Pools currently operate with under-15, under-16, under-18 and first team squads. And Murphy – who is currently studying towards his UEFA B license in coaching – is always on the lookout for new players to help strengthen the side.
“I'm still looking to build our squad with a couple of more places available,” he continued.
"We are looking to build the team further next season and run with a first team and a reserves along with the youth teams. We're looking to continue to grow year on year.
"As a club we're all about developing players and we've got some excellent players coming through. Our under-18 team have won all of their games so far and are going from strength to strength.
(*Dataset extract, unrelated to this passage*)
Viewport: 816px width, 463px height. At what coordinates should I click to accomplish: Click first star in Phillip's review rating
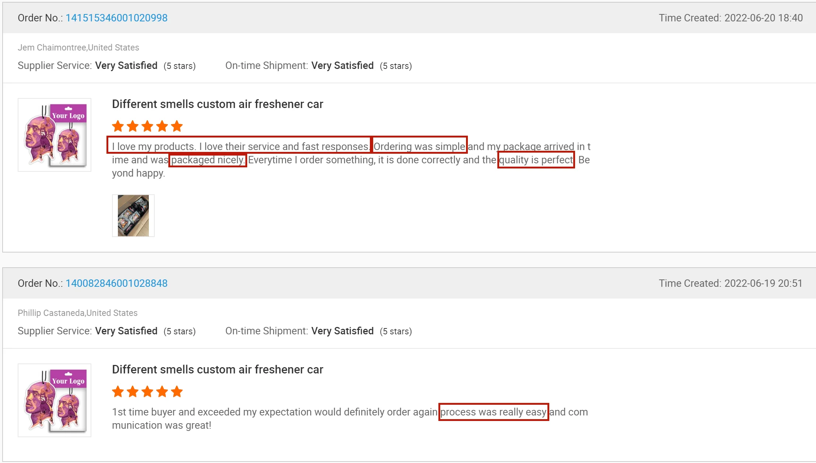(118, 391)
"The majority of that under-18 squad have played for the first team at some point over the last 18 months which is brilliant. We've got a talent pipeline where our under-16s are enjoying a fantastic season as well towards the top of their division.
"I've already identified a few players from there that, once they turn 16, would come into the women's squad.
"The under-15s team is new and still developing but we're already seeing the talent coming through there and it helps them when they get to train with some of the older groups, within the rules and regulations.
"That just brings the whole progression on and from a player perspective, it just secures the women’s future and, in turn, the future of the club.”